Ice Pack Applying an Ice Pack

Cold therapy is used for pain management. The idea is to use ice to reduce the flow of blood to the affected area and reducing inflammation and swelling that causes pain.

An ice pack is a plastic sack filled with liquid or gel that can be used to treat injuries including bites and stings, swelling and sprains. Ice packs are generally kept in refrigerators and are often seen in an urban context at sporting competitions.

For remote areas, people can carry instant ice packs instead. These ice packs consist of two separate bags containing ammonium nitrate, calcium ammonium nitrate or urea. When the user breaks the seal between the two bags, the contents mix and cause an endothermic reaction to occur which sucks all the warmth from the surroundings and lowers the ice pack temperature.

Ice packs should be used for red-back spiders (and other spiders excluding Funnel-web and Mouse spiders), bees, European wasps, ants, ticks, scorpions, centipedes. In general, these species cause painful bites, but generally do not lead to medical complications.

For ice pack treatment, St John’s ambulance suggests:

  1. Follow DRSABCD (in most cases, SABCD parts are not required).
  2. Apply a cold compress or ice pack directly over the bite site to relieve the pain.
  3. Seek medical aid if necessary.

Hot Water Applying Hot Water

Hot water helps to relieve some types of stings by denaturing and inactivating the venom.

For some marine species, immersing the sting area in hot water provides relief, and is the recommended first aid for the following species by St John’s Ambulance: Blue-bottle (Pacific Man-O-War) jellyfish, Bullrout fish, Catfish, Crown-of-Thorns starfish, Stingray, Stonefish and nontropical minor jellyfish. These species can cause fatalities and an emergency 000 call or activation of an emergency beacon must be made.

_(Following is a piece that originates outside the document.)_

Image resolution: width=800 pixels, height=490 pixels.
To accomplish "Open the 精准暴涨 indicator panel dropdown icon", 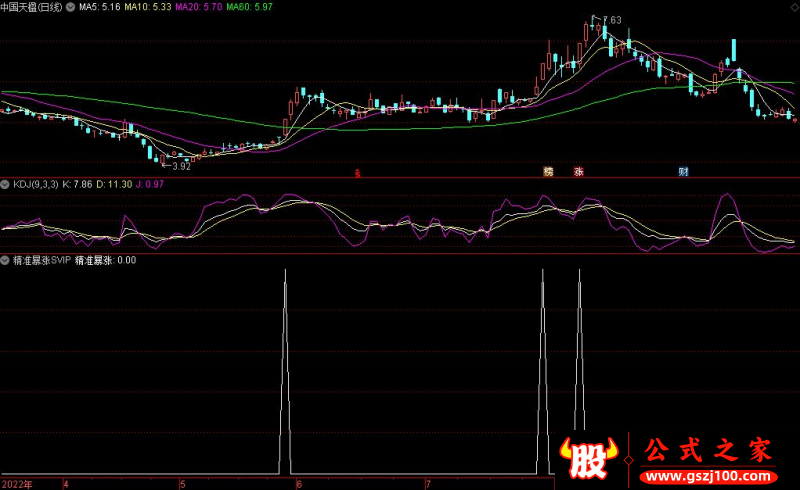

St John’s Ambulance suggests the following steps:

  1. Follow DRSABCD action plan.
  2. Calm patient.
  3. Place patient’s stung limb in hot water (around 40 ℃). Beware the injured person will have an a distorted sense of pain, so the temperature must be as much as the first-aider can tolerate without causing burns.
  4. Ensure call for ambulance has been made – triple zero (000) – or emergency beacon activated.

Vinegar Applying Vinegar

Likewise, vinegar helps to relieve other types of stings by denaturing and inactivating the venom.

The species that vinegar is the recommended treatment for include:
Box, Irukandji and Jimble jellyfish, sea anemones and tropical marine stings of unknown origin.

St John’s Ambulance suggests the following steps:

  1. Follow DRSABCD action plan.
  2. Calm patient.
  3. Flood stung area with vinegar for at least 30 seconds.
  4. If vinegar not available, flick tentacles off using a stick or gloved fingers.
  5. Ensure call for ambulance has been made – triple zero (000) – or emergency beacon activated.